> [Short exercise A]
Please write out everything in the forum thread from "RickOShay · 15/11/2017" down to "you doing lovely?".
> [Short exercise B]
Extend the forum thread, picking up after its final post.

> [Page]
Been away but checking in to see if OP was alright. No anger or judgement from me. I’d hoped you saw it for genuine concern, as someone who had been there too. My comment regarding ignoring some advice was specifically about having as much support in place, i.e. solicitor and trying to initiate the split when safest for you. Call it vague sense of dread, premonition and being aware of the heightened risk after you mention a separation. It was brave but concerned about his odd behaviour. Anyway, routing for you.

RickOShay · 15/11/2017 17:25

Hope you are okay Heart, thinking of youFlowers

Lorddenning1 · 18/11/2017 15:59

Are you ok OP?

jeaux90 · 18/11/2017 16:09

Yeah I was thinking about heart too. How you doing lovely?

Protectingmydaughterfromfilth · 18/11/2017 22:48

I don’t think she’s coming back. I actually think she’s changed her mind about leaving. She didn’t seem to keen at the prospect of lone parenting and actually making the break. I hope she manages it one day though, I really do. Sad

Protectingmydaughterfromfilth · 18/11/2017 22:49

*too Hmm

Timetogetup0630 · 19/11/2017 00:39

If you see the OPs post at 1655 on Tuesday 14th November she would seem to be signing off Mumsnet. She is of course under no obligation to keep us updated. She thanked us all for support and advice.

> [Supplied data]
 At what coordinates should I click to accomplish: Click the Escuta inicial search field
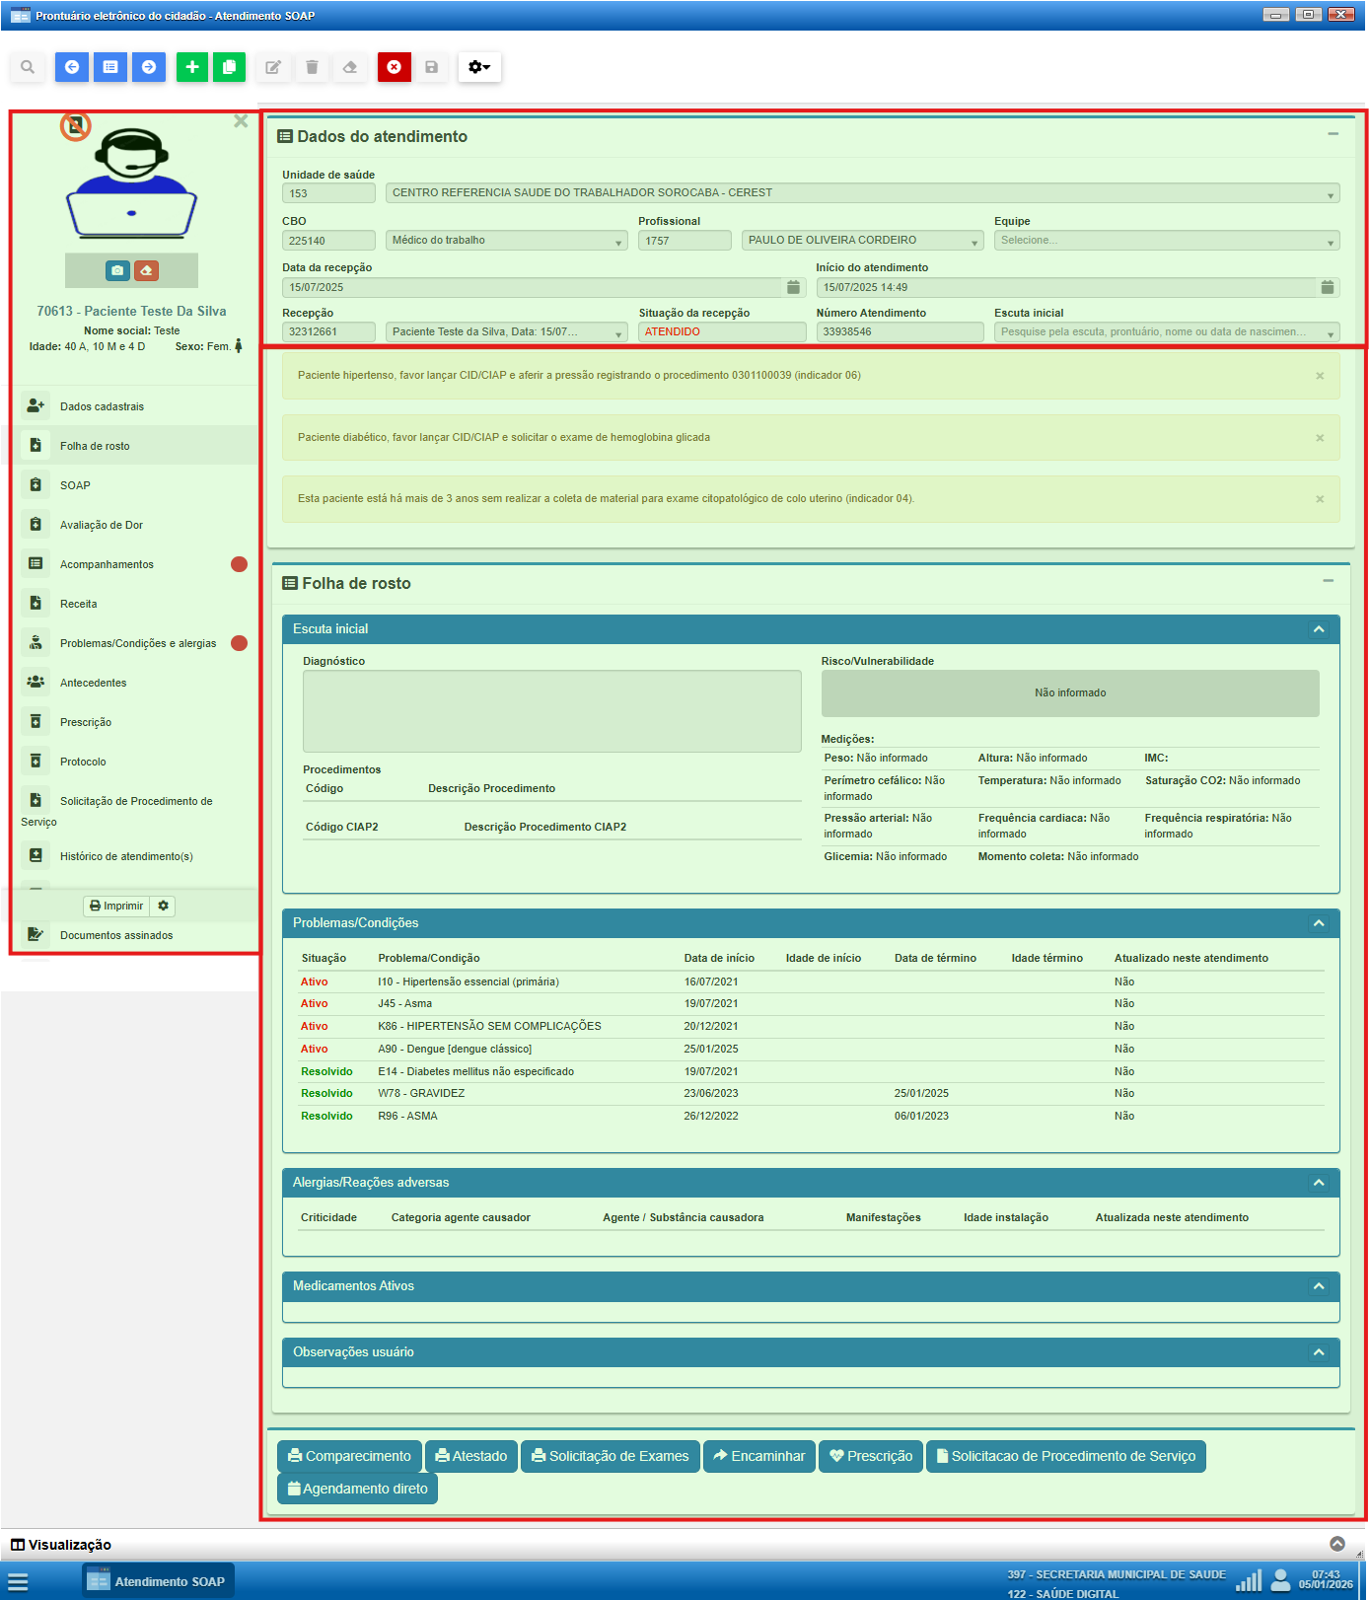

> [Final answer A]
RickOShay · 15/11/2017 17:25

Hope you are okay Heart, thinking of youFlowers

Lorddenning1 · 18/11/2017 15:59

Are you ok OP?

jeaux90 · 18/11/2017 16:09

Yeah I was thinking about heart too. How you doing lovely?

> [Final answer B]
Ohffsmalcom · 19/11/2017 07:18

This reply has been deleted

Message withdrawn at poster's request.

Heartisbroken2 · 19/11/2017 08:50

Hi just wanted to say I'm ok and thanks to those who've asked after me. I've been working a huge amount the last week or so, so I haven't really had free time. Things are the same. He's probably slightly better if anything. I'm not fooled though. I need some rest though as I'm physically and mentally exhausted. Struggling with clarity at the moment so I'm still not ready to. She huge life changing decisions

OP posts:
Timetogetup0630 · 19/11/2017 11:18

Thanks for the update Heart.
Take care and stay strong.
Flowers

Atenco · 19/11/2017 13:53

Glad to hear back from you, Heart.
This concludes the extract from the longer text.